(Records from a data source)
++++++++++
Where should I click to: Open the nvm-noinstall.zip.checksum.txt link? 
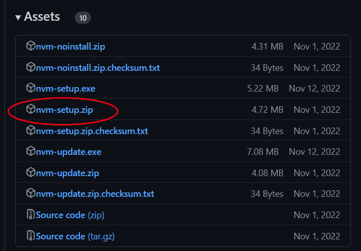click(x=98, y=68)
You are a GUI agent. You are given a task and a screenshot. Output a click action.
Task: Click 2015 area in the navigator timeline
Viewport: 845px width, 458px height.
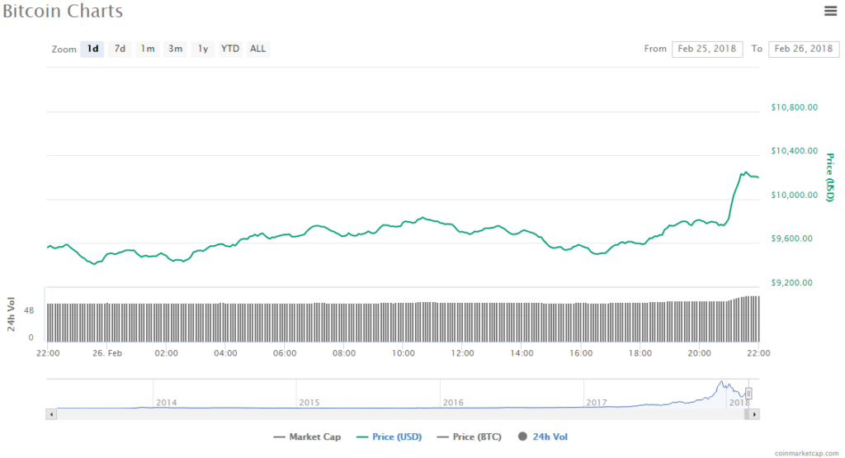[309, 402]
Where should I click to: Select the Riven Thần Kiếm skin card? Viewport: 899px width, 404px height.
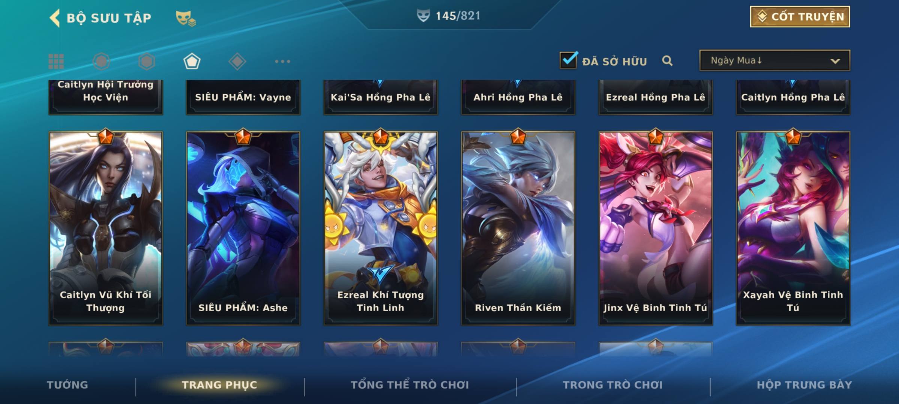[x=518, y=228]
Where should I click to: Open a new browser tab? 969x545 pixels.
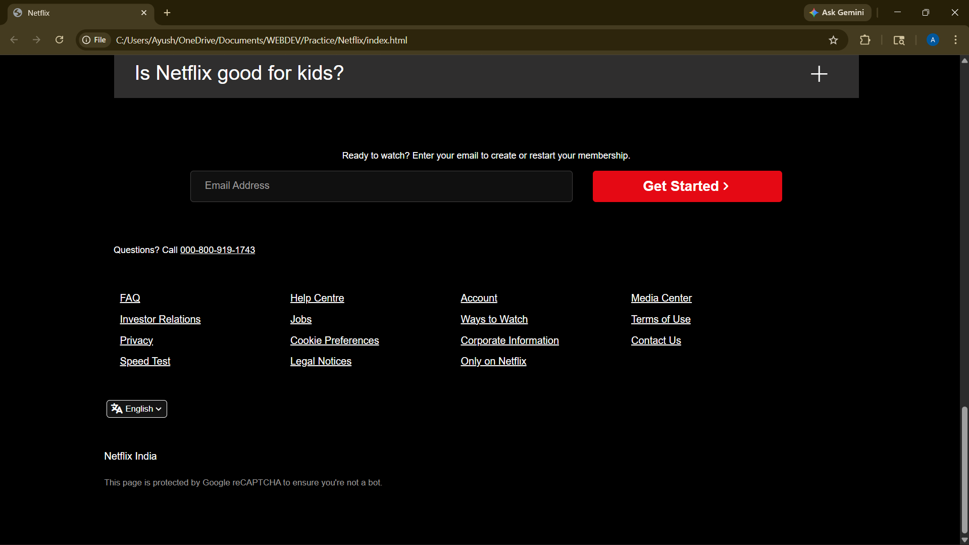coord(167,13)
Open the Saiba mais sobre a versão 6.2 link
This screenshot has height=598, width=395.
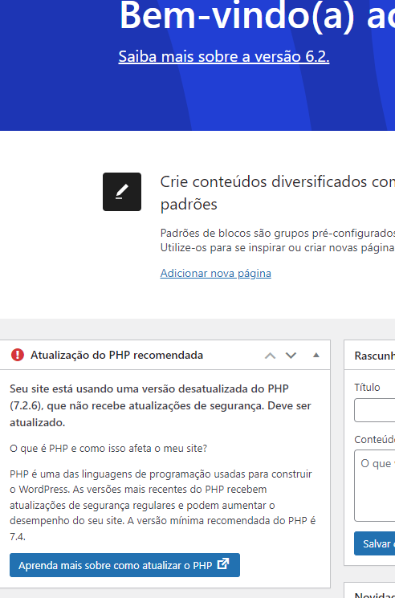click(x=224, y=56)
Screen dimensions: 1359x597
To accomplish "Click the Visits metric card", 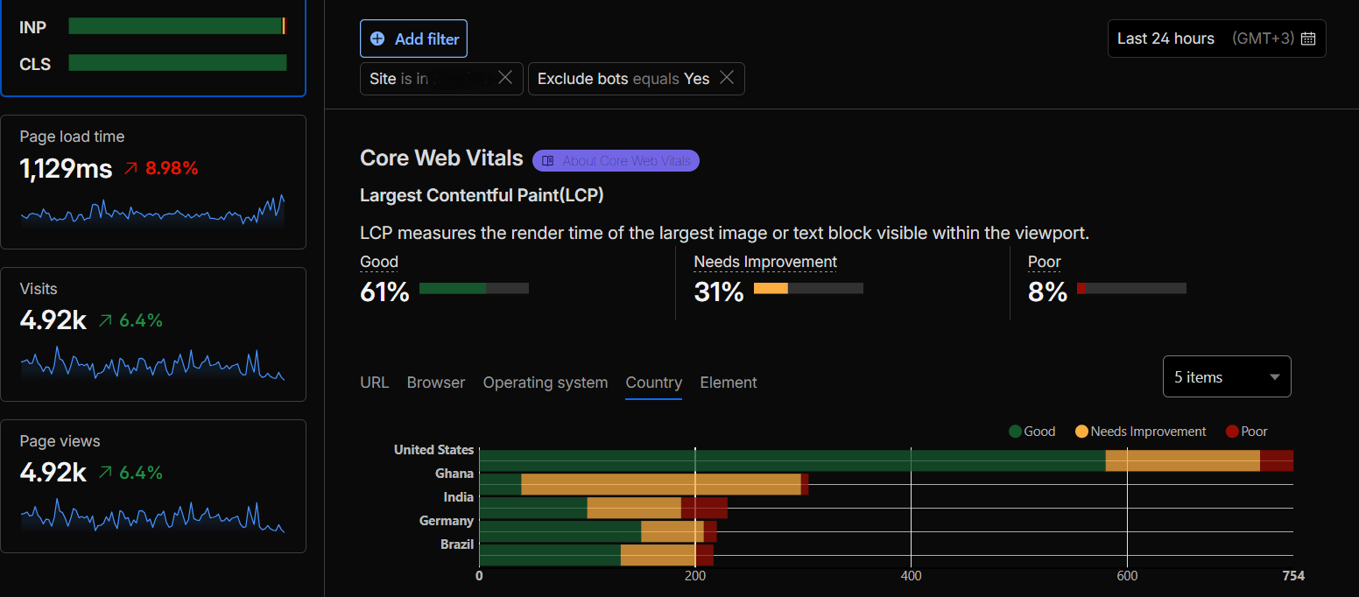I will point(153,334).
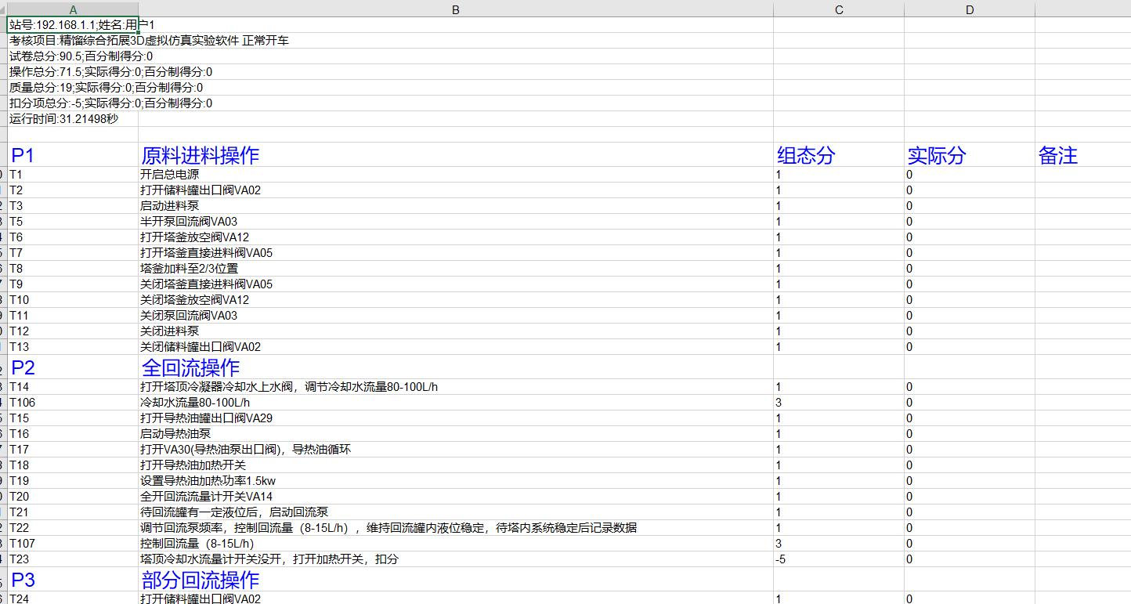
++++++++++
- **Work task**
Nothing but the lines from the first line of the data through the line with "Task: Click 2015" belongs in the answer, copied exactly and without pictures.

- **Result**
Where should I click to: Open the nvm-noinstall.zip.checksum.txt link? 
click(x=98, y=68)
You are a GUI agent. You are given a task and a screenshot. Output a click action.
Task: Click 2015 area in the navigator timeline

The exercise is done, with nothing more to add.